Há muita gente especializada que, sem ser sábio, sabe alguma coisinha. O diabo é que, quanto mais aprofundam no saber do que sabem, mais ignorantes ficam o resto. Os advogados sabem como enrolar as leis para defender criminosos e ladrões, Vez por outra, defendem inocentes, também. Os médicos sabem algumas das doenças, mas ignoram as outras todas. São muito sujeitos à moda. Quando dão de operar amígdalas, arrancam as amígdalas de todo mundo. O mesmo fazem quando a moda é operar apêndice. Agora, acham que todo mundo está loucão e precisa de pílulas tranqüilizantes, ou psico-qualquer-coisa.
Para procurar médico, a gente precisa, primeiro, prestar atenção para ver que doença tem, senão gasta muito dinheiro à-toa. Ir a um otorrinolaringologista com dor nos rins é perda de tempo: eles só sabem de otites, de dor de garganta e de espirro desenfreado. Os ortopedistas encanam perna quebrada direitinho, mas não sabem nada de quem sofre do coração. Os engenheiros também são especializados demais: o que sabe fazer pontes, só faz pontes; o que sabe fazer casas, só faz casa.
Ás vezes, até penso que quem sabe mesmo é o povo, ou as pessoas que não sabem nada. Mas cada um se vira com o pouco que sabe para ganhar a vida. Se todos os sábios do mundo desaparecessem amanhã, não fariam muita falta. Se o povo acabasse, isso sim seria um desastre. Os sábios morreriam de fome e de sede.
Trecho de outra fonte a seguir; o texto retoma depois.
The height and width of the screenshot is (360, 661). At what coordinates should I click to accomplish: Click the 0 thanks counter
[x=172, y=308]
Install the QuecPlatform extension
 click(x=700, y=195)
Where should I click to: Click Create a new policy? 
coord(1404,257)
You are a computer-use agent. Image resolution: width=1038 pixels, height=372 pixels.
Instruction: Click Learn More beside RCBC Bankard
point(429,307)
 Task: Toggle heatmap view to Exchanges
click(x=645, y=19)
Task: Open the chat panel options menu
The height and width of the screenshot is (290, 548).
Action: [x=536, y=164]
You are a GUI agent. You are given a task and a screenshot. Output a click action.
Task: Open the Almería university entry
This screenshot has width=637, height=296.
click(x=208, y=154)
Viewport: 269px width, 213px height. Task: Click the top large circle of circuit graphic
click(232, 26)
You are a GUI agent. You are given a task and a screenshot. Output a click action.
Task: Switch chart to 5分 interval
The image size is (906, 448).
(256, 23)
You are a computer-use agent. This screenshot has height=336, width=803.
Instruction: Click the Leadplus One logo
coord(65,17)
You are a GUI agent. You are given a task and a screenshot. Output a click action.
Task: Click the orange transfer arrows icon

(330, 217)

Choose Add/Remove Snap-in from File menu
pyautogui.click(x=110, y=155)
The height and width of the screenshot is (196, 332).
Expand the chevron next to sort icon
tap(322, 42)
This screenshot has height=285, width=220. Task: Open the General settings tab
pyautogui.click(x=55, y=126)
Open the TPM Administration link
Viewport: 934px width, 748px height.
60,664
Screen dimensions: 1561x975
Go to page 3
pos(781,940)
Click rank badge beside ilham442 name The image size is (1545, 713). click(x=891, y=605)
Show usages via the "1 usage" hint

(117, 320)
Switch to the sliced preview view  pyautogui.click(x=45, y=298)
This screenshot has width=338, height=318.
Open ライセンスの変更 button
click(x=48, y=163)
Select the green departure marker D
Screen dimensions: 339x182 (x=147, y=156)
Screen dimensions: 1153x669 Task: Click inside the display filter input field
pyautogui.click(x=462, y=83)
Trate de aprender tudo o que puder. Saber demais não ocupa lugar. Ignorância, sim. A sabedoria anda solta por aí, para a gente aprender o que quiser. Ela está menos nos livros que nos fazimentos, por isso se diz que quem sabe, faz, quem não sabe, ensina.
Se o mundo fosse acabar outra vez, num dilúvio, que faria o novo Noé da barca, para salvar a humanidade? Escolha você entre duas soluções. A primeira seria pegar dez sábios de cada profissão, formados em universidades, e levá-los para uma morraria deserta com seus livros e instrumentos de trabalho. A segunda seria catar na feira uns mil feirantes com suas mercadorias e carregar para o mato. Quem salvaria a humanidade?